Il est important d’attribuer l’âme de vengeance au prisonnier, mais aussi de préciser que la conscience née de la réciprocité elle-même n’appartient ni à l’un ni à l’autre partenaire de la relation et qu’elle se constitue comme Esprit de la vengeance entre l’un et l’autre. Dès lors on ne peut dire que l’inconsistance de la victime (jeune et novice en matière de guerre) élimine l’hypothèse que la réciprocité négative soit à l’origine du sacrifice. Toute la question est seulement de savoir à quel protagoniste l’Esprit de la vengeance appartient, ou qui l’Esprit de la vengeance choisit-il comme hôte ? Et, plus précisément, quelle est l’âme de vengeance qui le représente ? Le guerrier qui est le siège des sentiments de “souffrir la mort” puis d’“actualiser le meurtre” puis de “souffrir à nouveau la mort” acquiert tout autant que le prisonnier sacrifié ce sentiment que l’on nomme l’Esprit de la vengeance, mais c’est lui qui par son rite de “souffrir la mort après le meurtre du prisonnier” acquiert la représentation de ce sentiment dans cette deuxième âme de vengeance. Cette deuxième âme de vengeance, disent les Shuar, verrouille la première comme horizon objectif où se reflète le sentiment de la conscience révélée à elle-même. C’est donc le meurtrier qui aura le dernier mot si le meurtrier s’acquitte de souffrir la mort par son propre sacrifice symbolique.

■ ■ ■ ■ ■

■ Consigne détaillée ■
Recopiez intégralement le passage sur l'Esprit de la vengeance chez les Shuar, sans y changer un seul mot. Les lignes ci-dessous ne sont pas nécessaires.

■ Données fournies ■
■ ■ ■ ■ ■

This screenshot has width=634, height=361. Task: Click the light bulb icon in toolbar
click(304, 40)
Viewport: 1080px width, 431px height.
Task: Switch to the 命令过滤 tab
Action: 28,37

■ ■ ■ ■ ■

■ Réponse intégrale ■
Il est important d’attribuer l’âme de vengeance au prisonnier, mais aussi de préciser que la conscience née de la réciprocité elle-même n’appartient ni à l’un ni à l’autre partenaire de la relation et qu’elle se constitue comme Esprit de la vengeance entre l’un et l’autre. Dès lors on ne peut dire que l’inconsistance de la victime (jeune et novice en matière de guerre) élimine l’hypothèse que la réciprocité négative soit à l’origine du sacrifice. Toute la question est seulement de savoir à quel protagoniste l’Esprit de la vengeance appartient, ou qui l’Esprit de la vengeance choisit-il comme hôte ? Et, plus précisément, quelle est l’âme de vengeance qui le représente ? Le guerrier qui est le siège des sentiments de “souffrir la mort” puis d’“actualiser le meurtre” puis de “souffrir à nouveau la mort” acquiert tout autant que le prisonnier sacrifié ce sentiment que l’on nomme l’Esprit de la vengeance, mais c’est lui qui par son rite de “souffrir la mort après le meurtre du prisonnier” acquiert la représentation de ce sentiment dans cette deuxième âme de vengeance. Cette deuxième âme de vengeance, disent les Shuar, verrouille la première comme horizon objectif où se reflète le sentiment de la conscience révélée à elle-même. C’est donc le meurtrier qui aura le dernier mot si le meurtrier s’acquitte de souffrir la mort par son propre sacrifice symbolique.